Dans les essais modernes, la calibration de l’étude, afin de lui garantir une puissance élevée, ne s’effectue plus en termes d’effectifs (nombre de sujets à inclure), mais en termes de nombres d’évènements nécessaires.

Un effectif arbitraire est déterminé en fonction de la fréquence attendue des évènements et de la durée de suivi voulu. Par exemple, si 300 évènements sont nécessaires, dont la fréquence est estimée à environ 5%/an, un effectif de 2000 patients sera nécessaire pour obtenir ces 300 évènements au bout de 3 ans de suivi. Si un suivi de 2 ans est envisagé, il faudra 3000 patients.

L’intérêt de cette approche est d’éviter qu’un essai, bien qu’arrêté à la date prévue, s’avère non concluant, non pas parce que l’effet du traitement est moindre qu’attendu, mais parce que sa puissance statistique a été réduite en raison d’une fréquence des évènements plus faible qu’attendu. Il aurait été nécessaire que l’essai dure plus longtemps pour atteindre la fréquence nécessaire permettant d’obtenir la puissance souhaitée avec l’effectif inclus. L’ajustement de la date de fin de l’essai sur le nombre d’évènements effectivement obtenus évite cette situation. Cette approche a l’inconvénient de devoir tenir compte de la variabilité de la durée de suivi ou du nombre de sujet à inclure en cas de durée de suivi constant dans l’estimation budgétaire initiale. Elle nécessite par conséquent de définir aussi précisément que possible la fréquence des évènements attendus, ce qui se révèle souvent difficile en dehors de registres prospectifs sur les populations étudiées dans les pays concernés par les essais.

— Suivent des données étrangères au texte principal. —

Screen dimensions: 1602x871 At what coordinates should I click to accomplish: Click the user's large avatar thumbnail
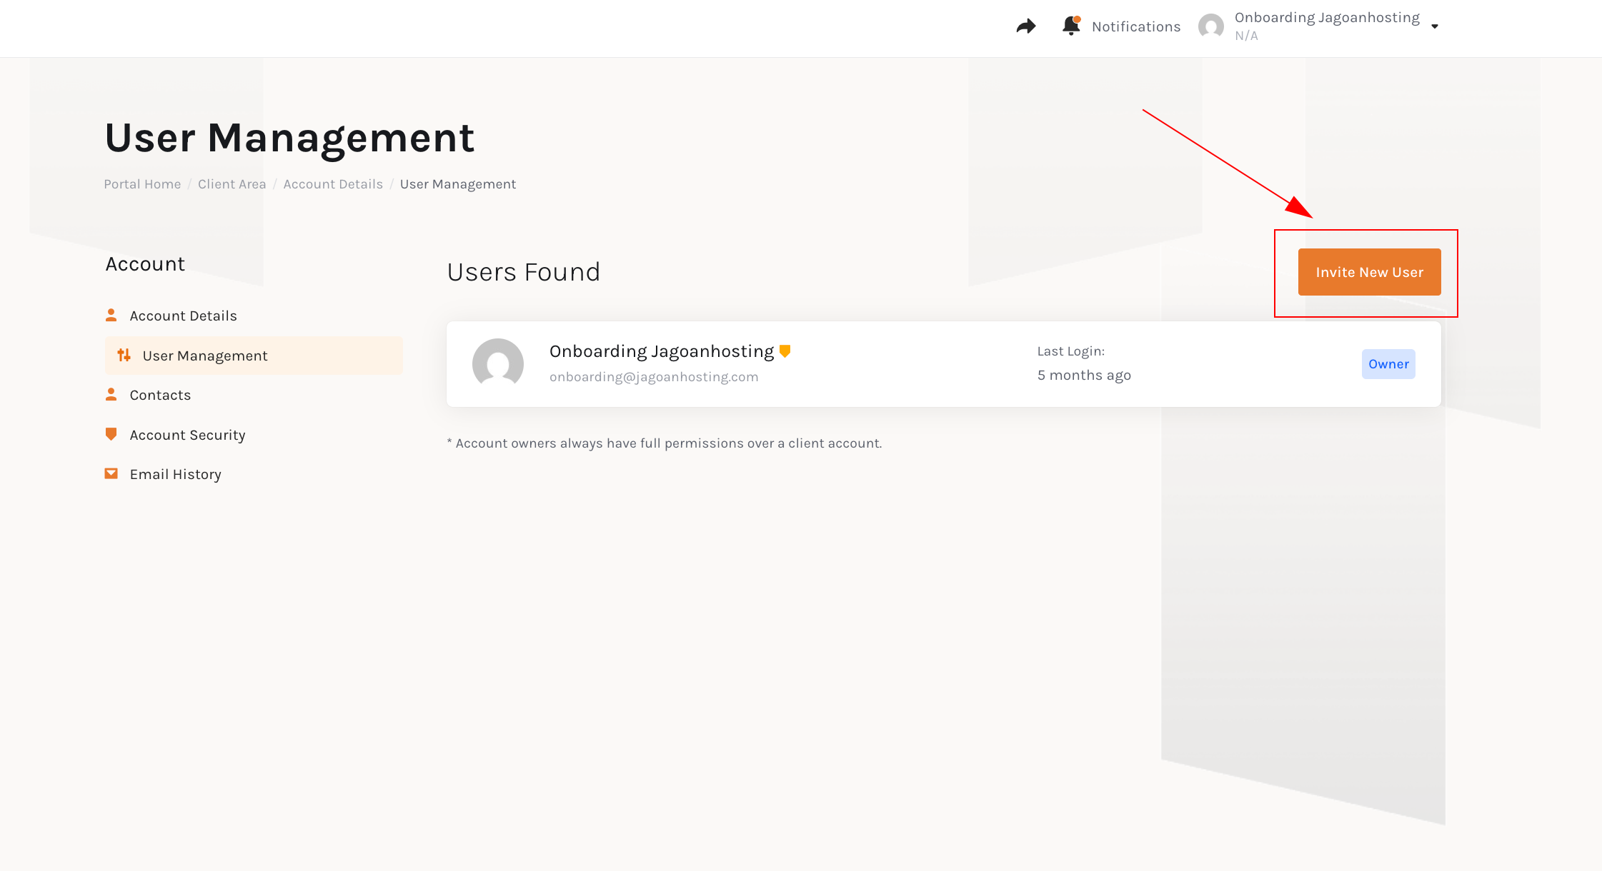pyautogui.click(x=498, y=363)
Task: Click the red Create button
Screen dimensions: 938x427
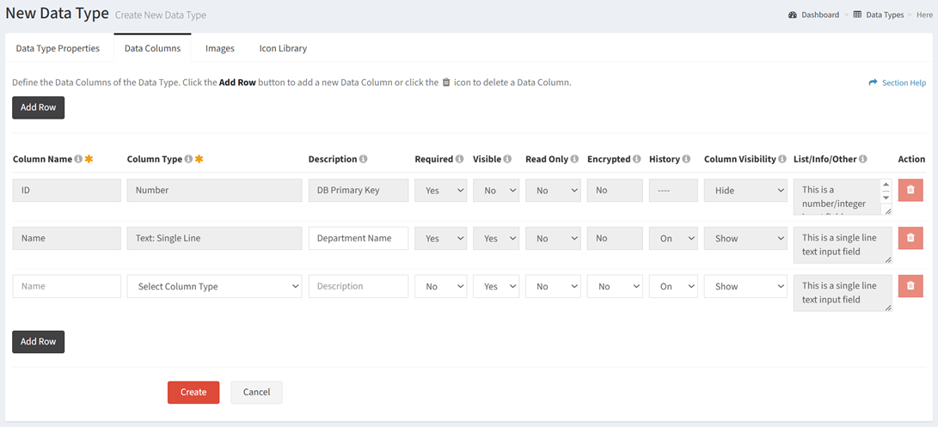Action: pyautogui.click(x=193, y=393)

Lors de cette analyse finale de l’essai, le bénéfice du traitement est recherché en comparant le critère de jugement entre les 2 groupes et la signification statistique de la différence observée est appréciée en calculant le p.

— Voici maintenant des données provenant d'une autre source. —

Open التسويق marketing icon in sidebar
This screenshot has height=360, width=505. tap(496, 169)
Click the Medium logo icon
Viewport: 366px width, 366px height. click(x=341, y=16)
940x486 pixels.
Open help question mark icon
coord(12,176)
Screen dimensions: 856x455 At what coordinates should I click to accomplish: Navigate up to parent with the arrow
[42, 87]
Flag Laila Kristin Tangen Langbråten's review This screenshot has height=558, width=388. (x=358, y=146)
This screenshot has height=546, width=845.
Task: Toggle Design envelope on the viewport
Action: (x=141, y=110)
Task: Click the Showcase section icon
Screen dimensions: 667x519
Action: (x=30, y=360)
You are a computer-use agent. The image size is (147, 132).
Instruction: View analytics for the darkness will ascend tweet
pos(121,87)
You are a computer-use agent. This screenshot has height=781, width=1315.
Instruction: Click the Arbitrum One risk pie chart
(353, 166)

Parfois d’autres analyses sont réalisées avant cette analyse finale. Il s’agit des analyses intermédiaires (AI) qui sont en général au nombre d’une ou deux. Ces analyses ont aussi pour but de mettre en évidence le bénéfice du traitement (analyse d’efficacité) si les résultats le permettent et reposent donc sur une comparaison statistique des 2 groupes.

Si le bénéfice du traitement est démontré à une analyse intermédiaire, l’objectif de l’essai est atteint et il n’ait plus nécessaire de le poursuivre (pour cet objectif, mais parfois l’étude se poursuit pour répondre à un autre objectif, sur un autre co primary endpoint par exemple). On dit que l’essai a été arrêté prématurément pour démonstration anticipée de l’efficacité.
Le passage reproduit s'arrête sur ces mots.